2. PURPOSE OF THE RIGHTS OFFER
   Further to the announcements published on SENS on 26 April 2016 and 9 June 2016, Italtile
   Shareholders (“Shareholders”) were advised on 20 July 2016 that Italtile, through its wholly-owned
   subsidiary, Italtile Ceramics Proprietary Limited, had submitted a binding offer to Ceramic Industries
   Proprietary Limited (“Ceramic”), (the “Ceramic Acquisition”), and had entered into a written
   implementation agreement with Ceramic in terms of which the Ceramic Acquisition was to be governed.
   In terms of the Ceramic Acquisition, full details of which are set out in the circular to Shareholders dated
   23 August 2016 (the “Ceramic Acquisition Circular”), the purchase consideration, which ultimately
   equated to R3.49 billion, was to be settled 50% in cash and 50% by the issue of Italtile shares (“Italtile
   Shares" or "Shares”) at an issue price of R11.57 per Share. The purchase consideration of R3.49
   billion, which was to be paid in terms of the Ceramic Acquisition, was higher than the purchase
   consideration of R3.4 billion in the Ceramic Acquisition Circular as a result of a greater number of
   Ceramic shares participating in the scheme (as contained in the Ceramic Acquisition Circular) following
   the vesting of share awards in Ceramic post August 2016 and prior to the implementation of the scheme,
   resulting in the issue of Ceramic shares to qualifying Ceramic employees.

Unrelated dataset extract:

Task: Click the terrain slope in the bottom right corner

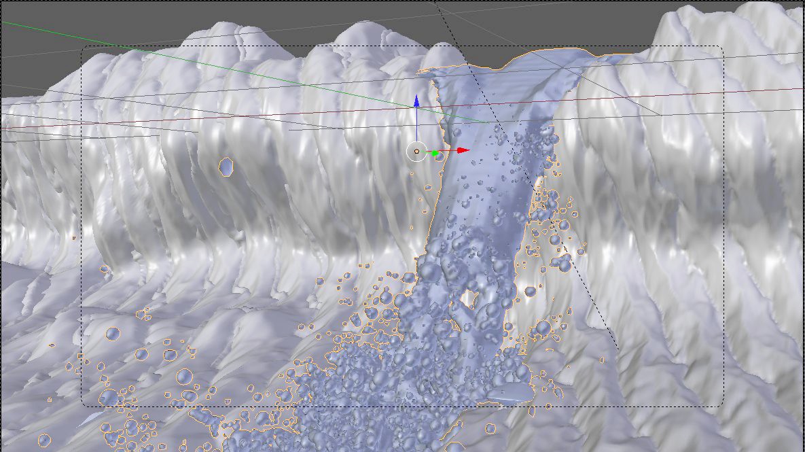Action: [747, 408]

   Shareholders were further advised that in order to ensure the equitable treatment of all Shareholders
   and to afford minority Shareholders the opportunity to avoid dilution of their Shareholding as a result of
   the Ceramic Acquisition, Italtile intended to undertake a renounceable rights offer.

   In terms of the Rights Offer, Shareholders recorded in the Italtile securities register on the Record Date
   will be entitled to subscribe for the Rights Offer Shares in the Ratio, at a subscription price of R11.57 per
   Rights Offer Share.

   The Ratio was determined based on the number of Italtile Shares that Rallen Proprietary Limited
   (“Rallen”), the majority shareholder of Ceramic (65.10%) and the majority Shareholder of Italtile
   (55.96%) prior to the Ceramic Acquisition, would receive as part of the Ceramic Acquisition purchase
   consideration compared to the number of Italtile Shares held by Rallen prior thereto.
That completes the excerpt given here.